▶ What the exercise asks
The answer must reproduce every record exactly, with all pictures omitted.

▶ Stored records
★ ★ ★ ★

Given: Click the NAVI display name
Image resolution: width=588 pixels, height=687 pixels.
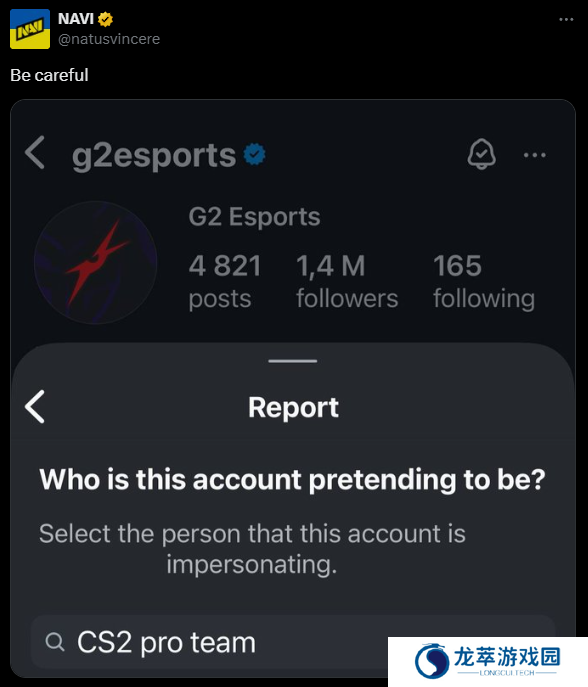Looking at the screenshot, I should (x=76, y=19).
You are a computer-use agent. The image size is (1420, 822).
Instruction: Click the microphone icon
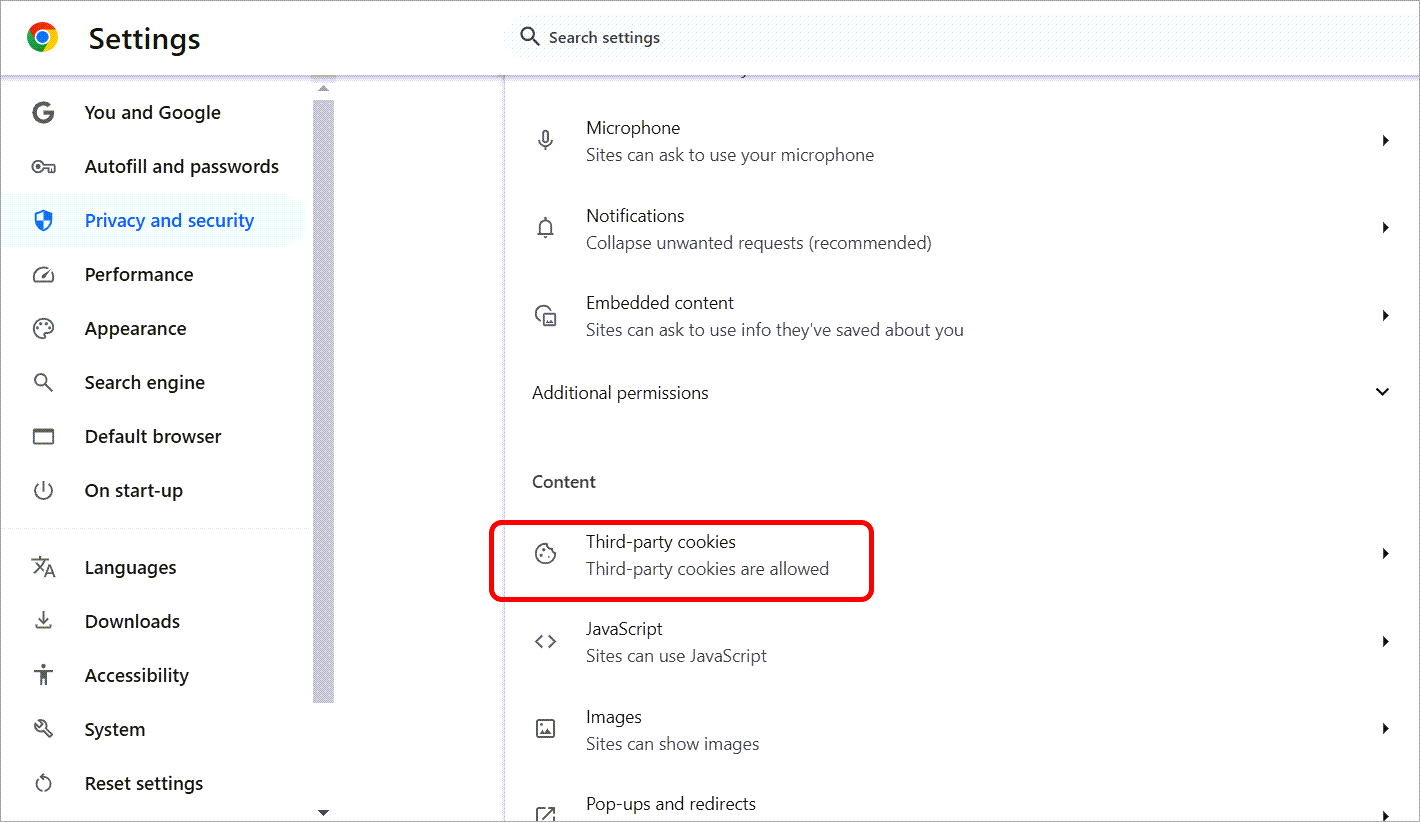[545, 141]
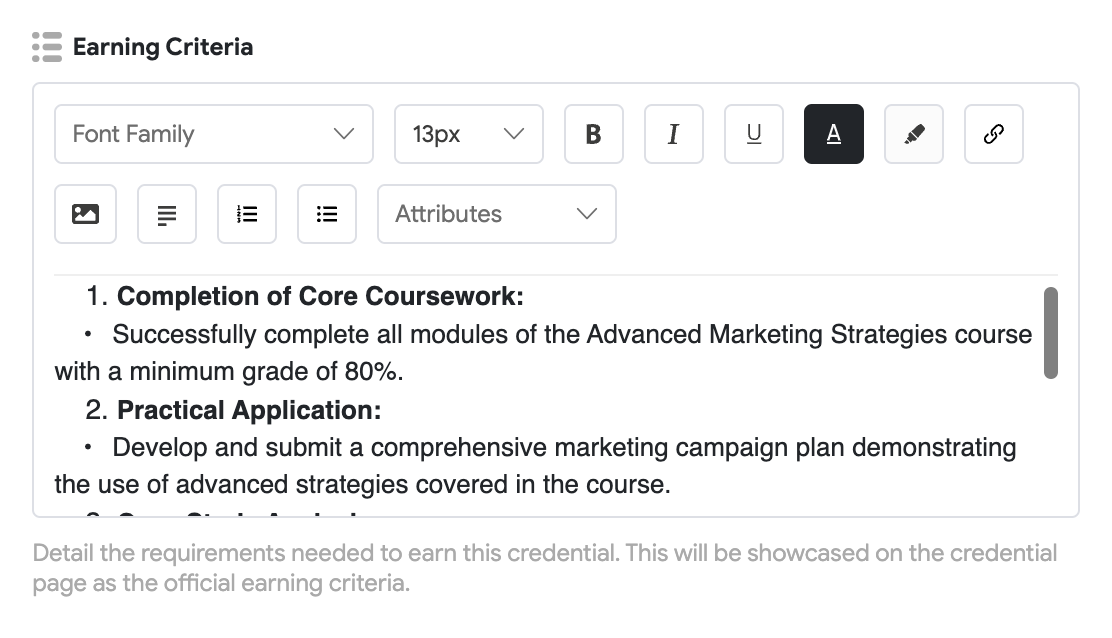Insert a hyperlink using the chain icon

(x=993, y=134)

★ ★ ★ ★

▶ Task solution
Given: Click the NAVI display name
Image resolution: width=588 pixels, height=687 pixels.
Looking at the screenshot, I should (x=76, y=19).
You are a computer-use agent. The image size is (1420, 822).
Instruction: Click the microphone icon
[545, 141]
Insert a hyperlink using the chain icon

(x=993, y=134)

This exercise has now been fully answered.